Liberty in Proportion to Restraint

The morals and ethics of Kim Davis’ stance have been hashed and rehashed over the last several weeks. Philosophically, both the choice between civil obligations and religious ones, and the determination of what are properly obligations rather than personal choices, are complex topics. However, the question of whether imprisoning her for not doing her job is unjust isn’t: she wasn’t; and even if she had been, it wouldn’t be unjust.

The basic employment contract sets out the things an employee will do in exchange for the benefits an employer provides and things an employer will do in exchange for the benefits an employee will provide. Almost all will also incorporate, either directly or by reference, a procedure for dealing with one party not performing their side of the bargain.
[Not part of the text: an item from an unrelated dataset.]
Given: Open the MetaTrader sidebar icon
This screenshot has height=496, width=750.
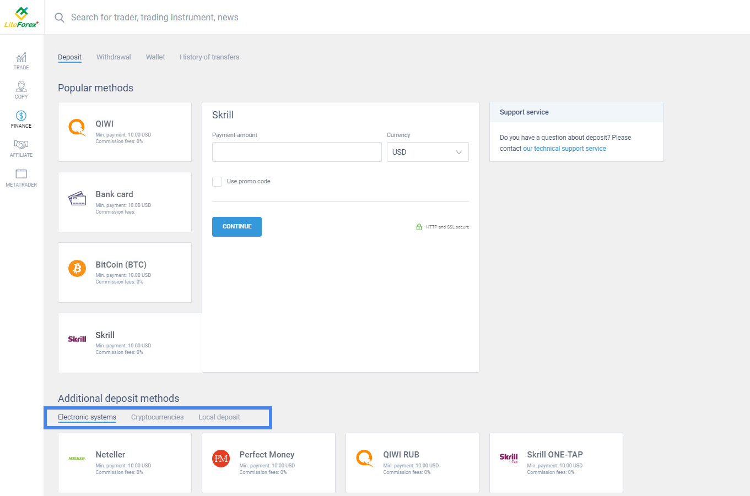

Many legal jurisdictions will also have laws imposing certain processes whether or not the specific contract and policies mention them. So, in the usual case, a failure by the employee to perform a task breaches the contract triggering the defined process for handling it (usually a hearing followed by suspension/dismissal).

One of the principles that suggest a just society is predictability, so as a general rule, where a remedy/sanction exists, it is unjust to impose another one. Thus, where someone refuses to do their job sending them to prison would usually be unjust.

However, that wasn’t what happened here: Kim Davis was punished for Contempt of Court.

For a Court system to function, there must be a method of enforcing the Court’s decisions. Logically, this method must leave the person refusing to obey facing a bigger punishment than if they had obeyed; otherwise, they would have no reason to obey. In this case, the individual judge made the entirely reasonable decision to impose imprisonment for her failure to obey.

Liberty exists in proportion to wholesome restraint.

– Daniel Webster

But had she actually been imprisoned for failing to do her job it wouldn’t be an affront to the general principle, as the circumstances of her employment are special: she is an agent of government.

A second indicator of a just society is a mechanism for reducing abuses of power. Where someone is granted authority beyond that of a private citizen, methods exist to ensure the imbalance is not abused. From the additional punishments imposed on military personnel refusing an order to the power of courts to challenge the actions of the executive, there is a long history of applying additional legal measures to the mechanisms of government.

While Kim Davis was an employee, she was also an agent of government. Her failure to issue the licenses was not only the refusal of an employee to fulfil their contract, it was an abuse of governmental authority. And the power of the state is such that more severe sanction for abuse is entirely just.

In the event anyone doesn’t know why Kim Davis was famous (or the more ego-boosting event that people too busy to look it up are taking the time to read this post far enough in the future that they have forgotten), she didn’t do her job and disobeyed a Court ordering her to start doing her job. Specifically, she refused to issue wedding licenses to homosexual couples and then a Court Order to issue them.